Others were concerned about preserving their wealth in stable currencies to “maximise succession planning and hedge the financial risks inherent to holding assets in rand”.

He said since the current political administration had taken over there had been an increased interest in attaining second citizenship in exchange for investment in European countries such as Portugal, Malta, Cyprus, Bulgaria and the Caribbean islands.

“Ninety-percent do not want to emigrate but want to have a safe plan should the situation get worse.”

He said the financial barriers to attaining second citizenships for retirees were also lowering.

“Second citizenship by investment is no longer the preserve of the super-rich. ”

“For example, Grenadian citizenship for the main applicant, spouse and two dependants can be purchased via a donation of $200 000 (R2.73 million) to Grenada’s National Transformation Fund,” he said.

The benefits included the speedy application process - around three months, compared with years for some other destinations, no physical residency requirements and visa-free travel to more than 100 countries including those in Europe’s Shengen zone. And, there is no requirement for a business interest.

For younger retirees with an entrepreneurial bent, having Grenadian citizenship enables entry into the US with an E-2 Investor Visa which allows individuals to reside and work in the US provided that there is an investment under their control.

Scherman said to emigrate directly to the US, it would cost about $1m and there could be an eight-year waiting period and substantial amounts of paperwork and administration.

He said while overseas countries were rolling out a red carpet to South Africans to invest in their countries, South Africa was making it difficult for foreigners to invest here.

A Cape Town-based law firm practising in the field of immigration and permanent residency, Craig Smith & Associates, said it received many enquiries from South Africans wishing to move abroad.
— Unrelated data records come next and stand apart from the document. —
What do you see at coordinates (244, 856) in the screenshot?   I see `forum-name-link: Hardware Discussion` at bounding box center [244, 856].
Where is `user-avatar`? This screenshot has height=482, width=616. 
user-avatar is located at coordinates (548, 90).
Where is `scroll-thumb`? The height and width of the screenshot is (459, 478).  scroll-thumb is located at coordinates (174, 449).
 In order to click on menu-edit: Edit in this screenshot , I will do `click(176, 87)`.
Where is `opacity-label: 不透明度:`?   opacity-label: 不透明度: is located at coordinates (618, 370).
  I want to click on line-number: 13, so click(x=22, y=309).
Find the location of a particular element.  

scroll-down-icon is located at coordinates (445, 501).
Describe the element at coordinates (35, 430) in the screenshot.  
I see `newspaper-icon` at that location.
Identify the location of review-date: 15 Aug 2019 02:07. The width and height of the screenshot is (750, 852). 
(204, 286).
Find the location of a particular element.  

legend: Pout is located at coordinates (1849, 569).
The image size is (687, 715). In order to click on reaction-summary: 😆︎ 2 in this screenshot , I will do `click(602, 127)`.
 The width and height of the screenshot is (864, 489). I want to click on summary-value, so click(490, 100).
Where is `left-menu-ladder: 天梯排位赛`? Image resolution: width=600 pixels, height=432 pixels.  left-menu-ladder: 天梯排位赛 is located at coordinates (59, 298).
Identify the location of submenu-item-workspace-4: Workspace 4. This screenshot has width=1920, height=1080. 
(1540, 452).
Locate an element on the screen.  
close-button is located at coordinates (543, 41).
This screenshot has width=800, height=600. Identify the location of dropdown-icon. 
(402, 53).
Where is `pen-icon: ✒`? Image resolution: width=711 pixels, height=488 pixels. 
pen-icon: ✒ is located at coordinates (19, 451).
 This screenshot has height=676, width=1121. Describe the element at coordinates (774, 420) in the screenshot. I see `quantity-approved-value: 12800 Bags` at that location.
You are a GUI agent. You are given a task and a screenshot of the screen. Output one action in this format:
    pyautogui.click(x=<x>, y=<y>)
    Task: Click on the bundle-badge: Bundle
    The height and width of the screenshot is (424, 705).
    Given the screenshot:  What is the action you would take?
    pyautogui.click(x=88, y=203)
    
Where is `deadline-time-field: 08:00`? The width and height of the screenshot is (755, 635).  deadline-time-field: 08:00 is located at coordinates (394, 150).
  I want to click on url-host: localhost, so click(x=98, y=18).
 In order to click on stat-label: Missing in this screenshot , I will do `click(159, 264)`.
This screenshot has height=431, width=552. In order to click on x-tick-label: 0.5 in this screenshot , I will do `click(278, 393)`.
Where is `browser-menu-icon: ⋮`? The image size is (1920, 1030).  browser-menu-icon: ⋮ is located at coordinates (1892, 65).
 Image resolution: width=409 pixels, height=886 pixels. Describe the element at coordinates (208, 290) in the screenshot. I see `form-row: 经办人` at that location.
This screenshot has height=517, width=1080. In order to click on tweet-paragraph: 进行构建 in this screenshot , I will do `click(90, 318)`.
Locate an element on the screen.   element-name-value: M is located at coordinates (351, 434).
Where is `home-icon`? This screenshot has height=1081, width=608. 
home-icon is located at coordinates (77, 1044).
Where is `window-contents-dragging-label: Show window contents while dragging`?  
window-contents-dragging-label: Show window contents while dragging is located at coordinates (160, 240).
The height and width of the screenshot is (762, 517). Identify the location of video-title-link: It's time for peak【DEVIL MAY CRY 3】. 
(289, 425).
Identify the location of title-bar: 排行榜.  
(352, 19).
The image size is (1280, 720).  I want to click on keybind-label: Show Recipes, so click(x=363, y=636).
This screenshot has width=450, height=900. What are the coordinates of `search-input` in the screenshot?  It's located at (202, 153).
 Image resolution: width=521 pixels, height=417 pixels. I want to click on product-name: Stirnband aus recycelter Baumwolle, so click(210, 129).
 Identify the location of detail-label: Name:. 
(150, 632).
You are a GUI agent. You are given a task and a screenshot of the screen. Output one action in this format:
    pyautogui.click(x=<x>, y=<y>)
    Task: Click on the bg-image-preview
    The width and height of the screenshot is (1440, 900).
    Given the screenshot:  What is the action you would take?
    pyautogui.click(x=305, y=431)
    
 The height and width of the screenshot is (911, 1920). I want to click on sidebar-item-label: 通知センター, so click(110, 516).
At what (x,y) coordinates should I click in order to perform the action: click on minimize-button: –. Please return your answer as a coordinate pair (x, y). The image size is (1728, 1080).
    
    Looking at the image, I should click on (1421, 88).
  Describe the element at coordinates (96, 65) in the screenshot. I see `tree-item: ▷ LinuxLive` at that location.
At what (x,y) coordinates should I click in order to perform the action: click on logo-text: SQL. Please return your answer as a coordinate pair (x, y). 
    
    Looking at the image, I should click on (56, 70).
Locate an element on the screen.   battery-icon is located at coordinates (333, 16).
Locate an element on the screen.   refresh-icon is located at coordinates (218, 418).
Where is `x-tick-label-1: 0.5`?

The most popular destinations are Australia, the US, UK and New Zealand.

“The US is considered to be the highlight and the investment is normally part of a state-funded project in property and is currently at $500 000 and the cheapest destinations are just over $100 000,” said the company’s Craig Smith.

He added that South Africans who had family ties abroad would first exhaust those links before paying their way into citizenship programmes.

However, South Africa, regardless of its challenges, was an attractive destination for foreigners who wished to retire, Smith said.

“It is quite often that properties purchased over the R30m range are bought by foreigners and this is an invaluable contribution into our economy.”

However, there was a shortage of business investors and professionals with advanced skills who wanted to come to South Africa for work because of the complexity of the country’s immigration laws and the need to apply from outside of the country.